U.S. stocks fell for a second session on Monday, with the Nasdaq especially hard hit as investors shed Facebook, Google and other high flyers.

"The Nasdaq seems to be getting hit disproportionately hard. I presume some of that is due to weakness in biotech," said Matthew Kaufler, portfolio manager at Federated Investors.

The Nasdaq dropped 50.40 points, or 1.2 percent, to 4,226.39, with the index knocked by heavy losses among some if its recent outperformers, including Facebook, Tesla Motors and Netflix.

"These are all stocks that have had enormous gains over the last year; those are high-valuation stocks, and when you talk about a risk-off trade where people are withdrawing capital from riskier areas, that where people pull from first, stocks that have had significant run ups," Kaufler said.

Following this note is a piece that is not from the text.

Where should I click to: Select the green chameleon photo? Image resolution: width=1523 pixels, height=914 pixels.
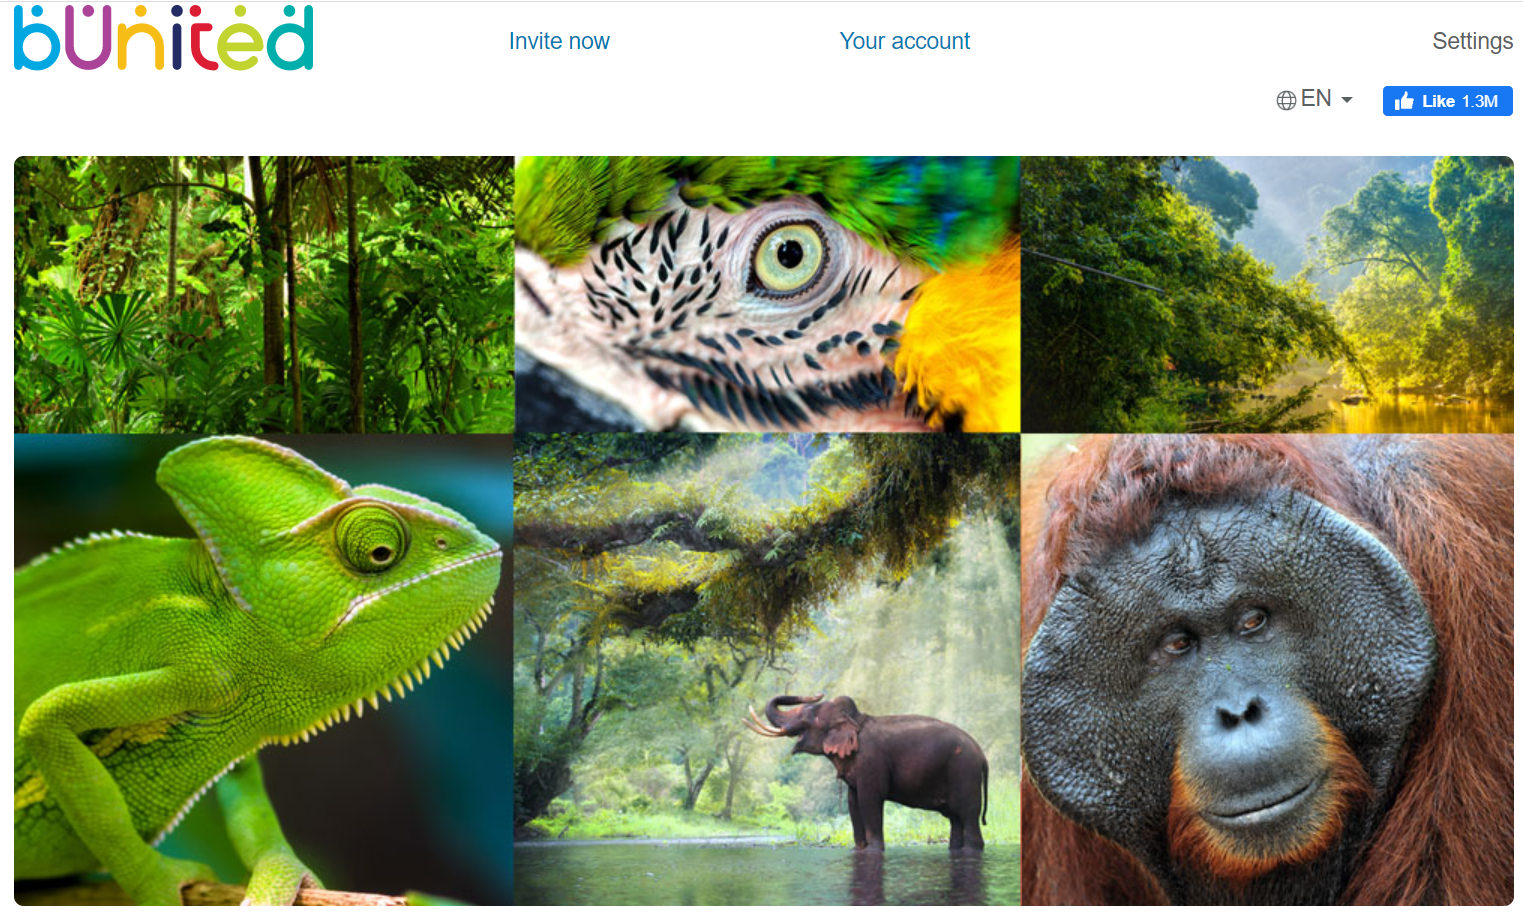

"Tesla is a stock we would never look at because of its multiple. We're a value shop, we would pay for growth, but not that much," Kim Forrest, senior equity analyst at Fort Pitt Capital, said of the electric-car maker's valuation.

An article in the Wall Street Journal about advertisers not knowing if click throughs generate leads "could be pushing Google down," Forrest added. Shares of the search engine were off 1.7 percent.

The internet "can be a place that is ripe for fraud," so if a substantial portion of people on Facebook are fake, for instance, advertisers "would not be happy," Forrest added of the social-networking site, down 2.7 percent.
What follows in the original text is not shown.